Fly-Sized Robotic Fly Flies

Writing by Evan Ackerman on Wednesday, 2 of January , 2008 at 6:03 am

Robotics researchers have long been envious of flying insects, many of which are able to perform all sorts of spectacular acrobatics despite their small wings and smaller brains. Researchers at Harvard University have created a robotic fly the size of a penny that is actually able to fly using a wing structure and motions based on, you guessed it, a fly. The robofly weighs 60 milligrams (the equivalent of a few grains of rice), and beats its 1.5cm wings 120 (!) times per second. Most impressively, the actuating composite motor that powers the wings is 5 times more powerful for its weight than the muscles of a real fly.

You’ll notice in the video that the robofly takes off while attached to wires. Currently, there is no on-board power source, although that’s step 3. Step 2 is going to be making the fly controllable somehow, which (I’m guessing) is going to be (to put it mildly) tricky.
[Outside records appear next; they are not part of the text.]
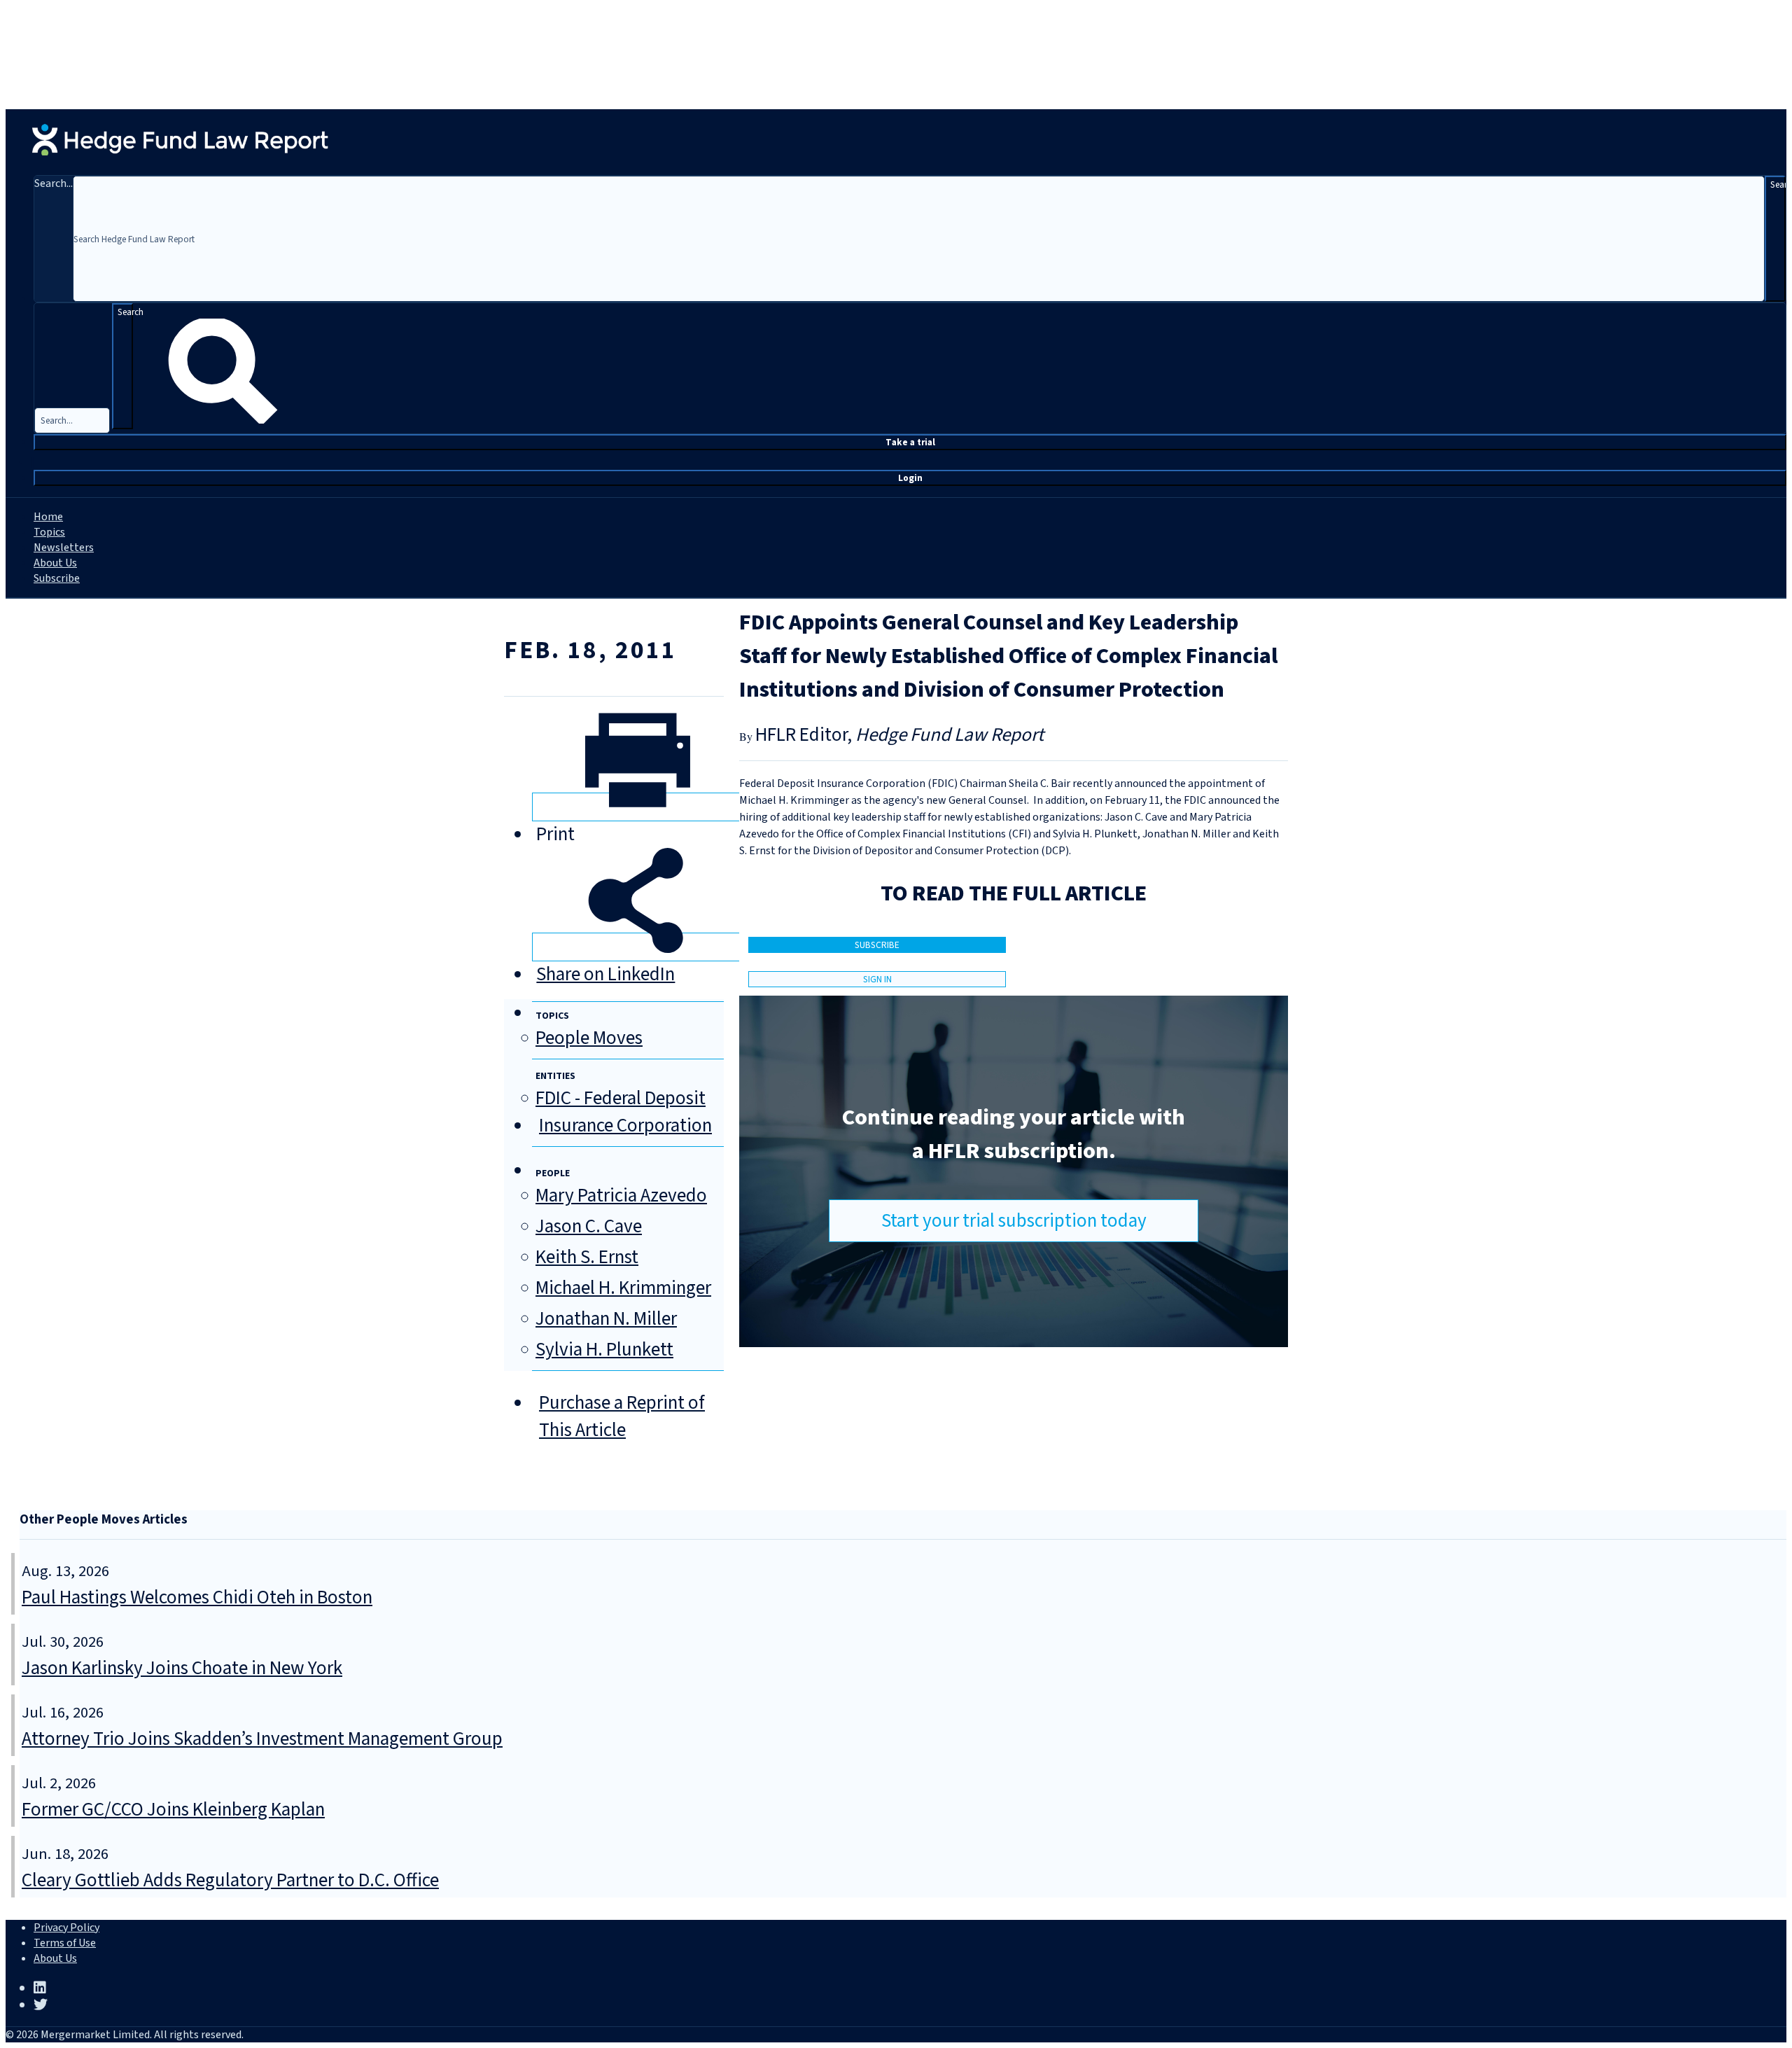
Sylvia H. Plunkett (604, 1349)
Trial (910, 442)
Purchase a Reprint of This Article (622, 1416)
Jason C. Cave (589, 1226)
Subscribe (57, 578)
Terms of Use (65, 1943)
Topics (49, 532)
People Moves (589, 1038)
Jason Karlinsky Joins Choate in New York (182, 1668)
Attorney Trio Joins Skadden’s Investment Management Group (262, 1739)
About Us (55, 563)
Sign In (877, 979)
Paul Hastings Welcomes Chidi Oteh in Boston (197, 1597)
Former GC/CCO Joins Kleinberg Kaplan (173, 1809)
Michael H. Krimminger (623, 1288)
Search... (53, 183)
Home (48, 516)
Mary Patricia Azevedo (621, 1195)
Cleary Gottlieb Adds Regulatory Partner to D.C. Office (230, 1880)
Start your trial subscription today (1014, 1220)
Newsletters (64, 547)
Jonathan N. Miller (606, 1318)
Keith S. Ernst (587, 1257)
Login (910, 478)
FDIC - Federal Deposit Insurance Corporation (624, 1112)
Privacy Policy (66, 1927)
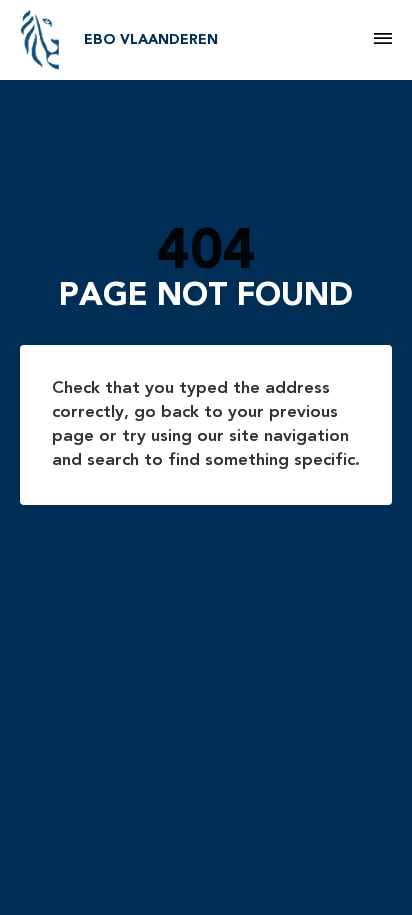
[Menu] (383, 40)
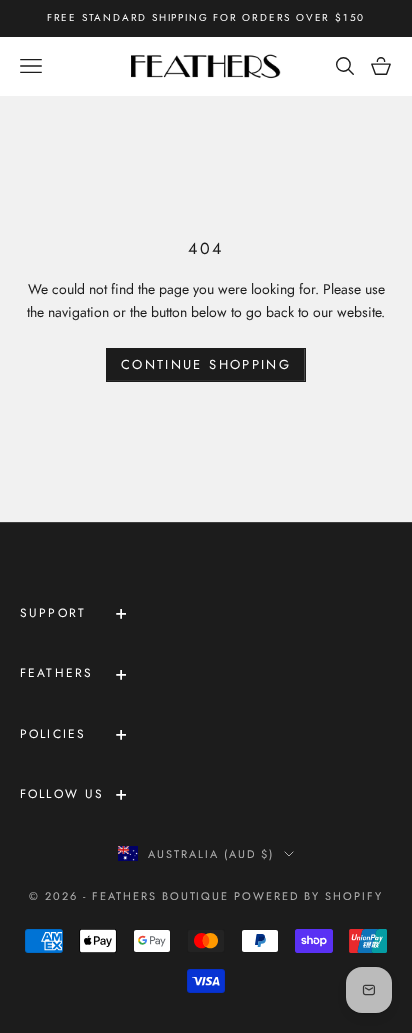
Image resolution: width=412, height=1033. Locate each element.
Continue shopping (206, 364)
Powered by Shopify (308, 896)
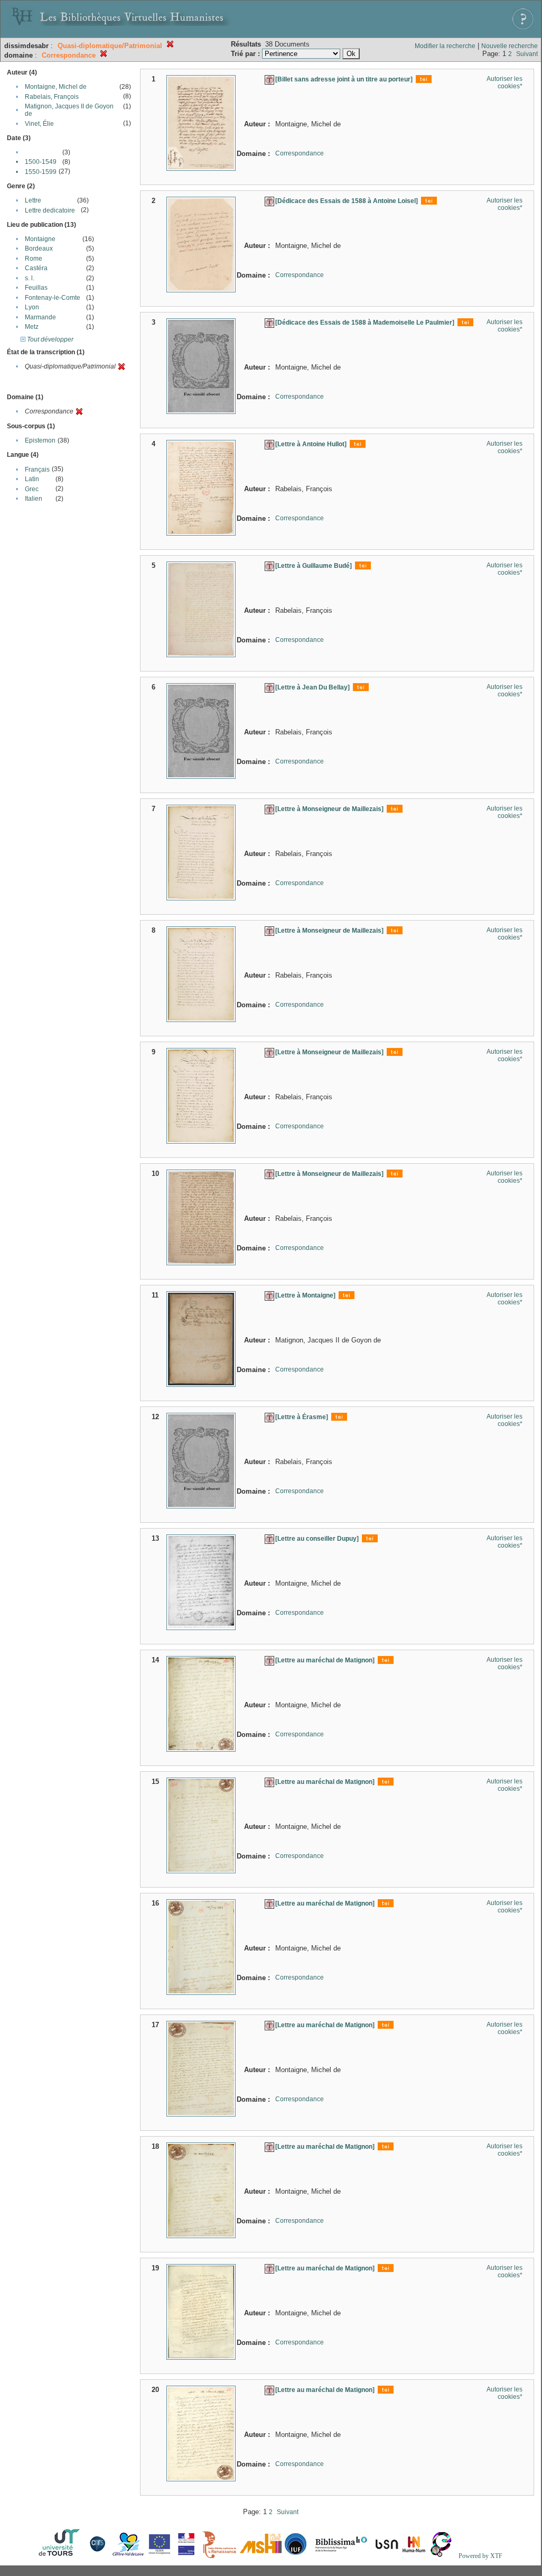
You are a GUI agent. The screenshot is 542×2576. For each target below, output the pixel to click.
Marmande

Robert Wood, the designer of the fly, is taking a very biological approach to the project, but he’s not letting it constrain him, which I find to be pretty progressive:

Success meant that Wood could finally turn to those questions that weren’t worth asking until the fly took off: Is the shape of a fly’s wings (a less-than-optimal design which Wood improved on in his robotic version) a biological limitation, or does it somehow aid the fly’s aerodynamics? Does a four-winged insect offer a design improvement? Even questions of evolutionary biology come into play: Why did all the four-winged arthropod flyers of the late Carboniferous period evolve to have two wings?

It’s great how the process of designing a biologically inspired robot may actually help to answer questions about evolutionary biology. By creating a fly from scratch, we get a glimpse of how and why flies are so good at being flies… Hopefully this same philosophy might be extended to other biobots.